Significance of Findings
“The abilities of these Philozoons to withstand a wide range of temperatures is likely due to their diversification during the cooler periods of the late Pliocene and most recent Pleistocene epochs,” said LaJeunesse. “This adaptation to a range of temperatures could protect them and the animals with which they associate from some of the effects of climate change, at least in the near term.
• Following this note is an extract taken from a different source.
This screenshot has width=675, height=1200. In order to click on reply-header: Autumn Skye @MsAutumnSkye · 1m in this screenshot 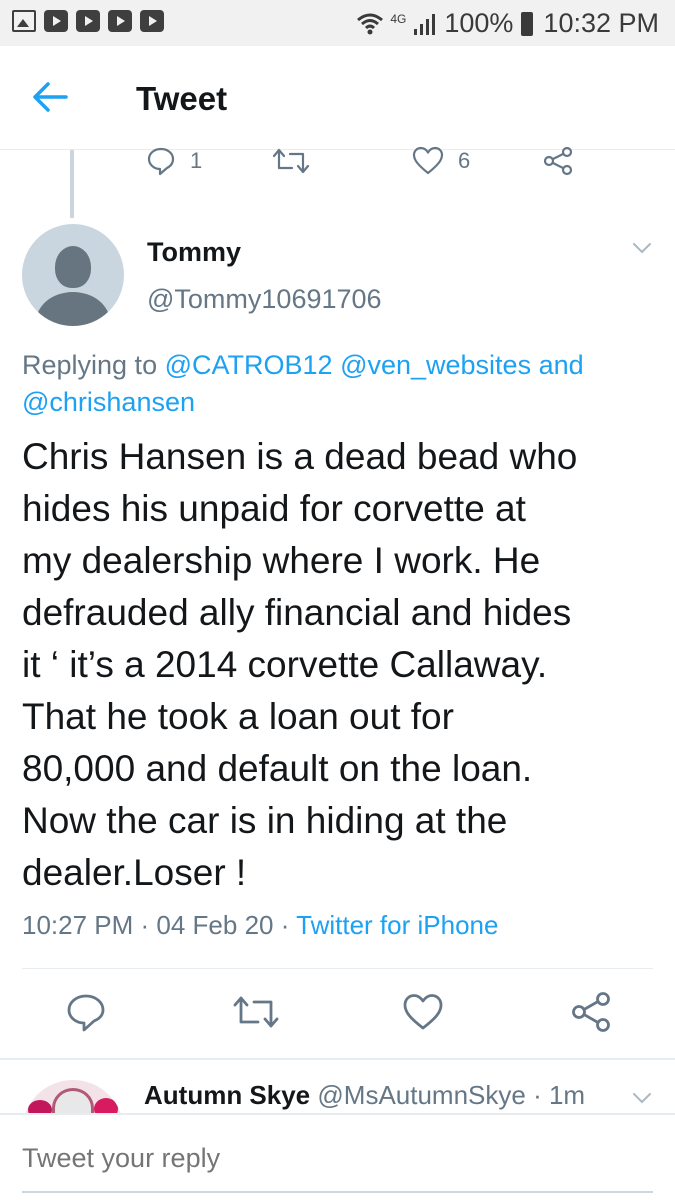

Similarly, adaptation to high latitude environments may condition Philozoon species to tolerating future increases in atmospheric carbon dioxide, which could also help make them resilient to some of the effects of ocean acidification.”
He added that careful identification and categorization of these symbiotic algae is essential to understanding the biology and evolution of marine animals that rely on these organisms for their survival.
“The advanced molecular-genetic techniques available to us today have substantially improved our ability to study and understand these microbes,” said Pilar Casado-Amezúa, researcher, HyT Association, Spain. “Our new study lays the groundwork for extensive research on the ecological role of animal-algal mutualisms in temperate marine ecosystems.”
LaJeunesse noted that although there were a handful of other scientists during the late 1800s that were investigating these ‘yellow cells’ it was Geddes who unequivocally recognized the full significance of the evidence before him.
He explained, “In describing the associations between the cells and the host animals, Geddes called them ‘animal lichens’ and eloquently wrote, ‘Such an association is far more complex than that of the fungus and alga in the lichen, and indeed stands unique in the physiology as the highest development, not of parasitism, but of the reciprocity between the animal and vegetable kingdoms.’ Geddes vigorously contended that these algae were symbiotic in nature. Now, more than a century after their discovery, the true identities of these algae are finally being properly characterized.”